An open-access article in the American Journal of Roentgenology established a foundation for the use of virtual imaging trials in effective assessment and optimization of CT and radiography acquisitions and analysis tools to help manage the COVID-19 pandemic.

Virtual imaging trials have two main components—representative models of targeted subjects and realistic models of imaging scanners—and the authors of the AJR article developed the first computational models of patients with COVID-19, while showing, as proof of principle, how they can be combined with imaging simulators for COVID-19 imaging studies.

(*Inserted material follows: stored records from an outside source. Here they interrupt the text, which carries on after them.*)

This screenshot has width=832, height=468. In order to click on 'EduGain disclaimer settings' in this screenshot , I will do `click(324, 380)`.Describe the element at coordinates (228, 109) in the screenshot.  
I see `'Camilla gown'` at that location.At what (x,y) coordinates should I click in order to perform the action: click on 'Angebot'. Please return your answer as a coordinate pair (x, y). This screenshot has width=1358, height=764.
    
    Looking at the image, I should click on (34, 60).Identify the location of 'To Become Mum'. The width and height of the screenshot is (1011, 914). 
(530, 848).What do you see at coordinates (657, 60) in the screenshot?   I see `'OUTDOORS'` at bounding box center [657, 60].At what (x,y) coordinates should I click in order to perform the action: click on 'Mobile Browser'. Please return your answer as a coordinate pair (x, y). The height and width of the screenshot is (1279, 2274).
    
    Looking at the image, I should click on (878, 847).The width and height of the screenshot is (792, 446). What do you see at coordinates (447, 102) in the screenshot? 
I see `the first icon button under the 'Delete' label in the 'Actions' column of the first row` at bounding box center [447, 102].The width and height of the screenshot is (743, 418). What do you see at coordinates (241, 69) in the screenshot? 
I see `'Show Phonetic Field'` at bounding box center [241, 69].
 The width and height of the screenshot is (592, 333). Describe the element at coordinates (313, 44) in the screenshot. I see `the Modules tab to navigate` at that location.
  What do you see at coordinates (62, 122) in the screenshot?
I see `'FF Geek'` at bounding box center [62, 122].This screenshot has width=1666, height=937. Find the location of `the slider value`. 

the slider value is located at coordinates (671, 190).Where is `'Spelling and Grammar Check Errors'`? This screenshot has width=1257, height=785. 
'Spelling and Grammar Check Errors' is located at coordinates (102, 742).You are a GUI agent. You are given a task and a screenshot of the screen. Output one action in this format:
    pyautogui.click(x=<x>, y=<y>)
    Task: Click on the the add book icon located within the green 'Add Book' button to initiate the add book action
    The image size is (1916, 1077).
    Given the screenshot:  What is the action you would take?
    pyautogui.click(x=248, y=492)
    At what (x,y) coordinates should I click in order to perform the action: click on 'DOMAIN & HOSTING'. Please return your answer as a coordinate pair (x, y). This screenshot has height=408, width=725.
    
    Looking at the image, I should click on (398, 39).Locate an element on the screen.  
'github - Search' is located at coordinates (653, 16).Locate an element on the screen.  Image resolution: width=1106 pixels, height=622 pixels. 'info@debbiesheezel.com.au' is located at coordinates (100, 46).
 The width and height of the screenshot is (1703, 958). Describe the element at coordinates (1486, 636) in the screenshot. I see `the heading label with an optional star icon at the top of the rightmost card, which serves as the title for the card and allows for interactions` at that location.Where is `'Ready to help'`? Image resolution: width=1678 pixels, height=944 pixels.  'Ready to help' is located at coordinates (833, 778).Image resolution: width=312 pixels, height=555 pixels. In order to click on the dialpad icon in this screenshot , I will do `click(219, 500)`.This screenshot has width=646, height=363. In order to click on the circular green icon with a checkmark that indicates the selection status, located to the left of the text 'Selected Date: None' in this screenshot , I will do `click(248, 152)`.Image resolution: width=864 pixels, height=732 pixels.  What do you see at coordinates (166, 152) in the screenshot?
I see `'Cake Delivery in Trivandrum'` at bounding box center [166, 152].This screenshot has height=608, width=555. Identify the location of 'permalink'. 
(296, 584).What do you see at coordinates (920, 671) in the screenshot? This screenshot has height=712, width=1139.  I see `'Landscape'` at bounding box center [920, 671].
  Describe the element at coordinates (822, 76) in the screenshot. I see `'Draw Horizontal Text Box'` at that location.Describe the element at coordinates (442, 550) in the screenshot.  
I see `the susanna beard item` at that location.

“For the body habitus of the models,” lead author Ehsan Abadi, PhD, explains, “we used the 4D extended cardiac-torso (XCAT) model that was developed at Duke University.” Abadi and his Duke colleagues then segmented the morphologic features of COVID-19 abnormalities from 20 CT images of patients with multidiagnostic confirmation of SARS-CoV-2 infection and incorporated them into XCAT models.

“Within a given disease area, the texture and material of the lung parenchyma in the XCAT were modified to match the properties observed in the clinical images,” Abadi and his coauthors say. Using Siemens Healthineers’ Definition Flash CT scanner and DukeSim’s validated radiography simulator to help illustrate utility, the team virtually imaged three developed COVID-19 computational phantoms.

“Subjectively,” the authors conclude, “the simulated abnormalities were realistic in terms of shape and texture,” adding their preliminary results showed that the contrast-to-noise ratios in the abnormal regions were 1.6, 3.0, and 3.6 for 5-, 25-, and 50-mAs images, respectively.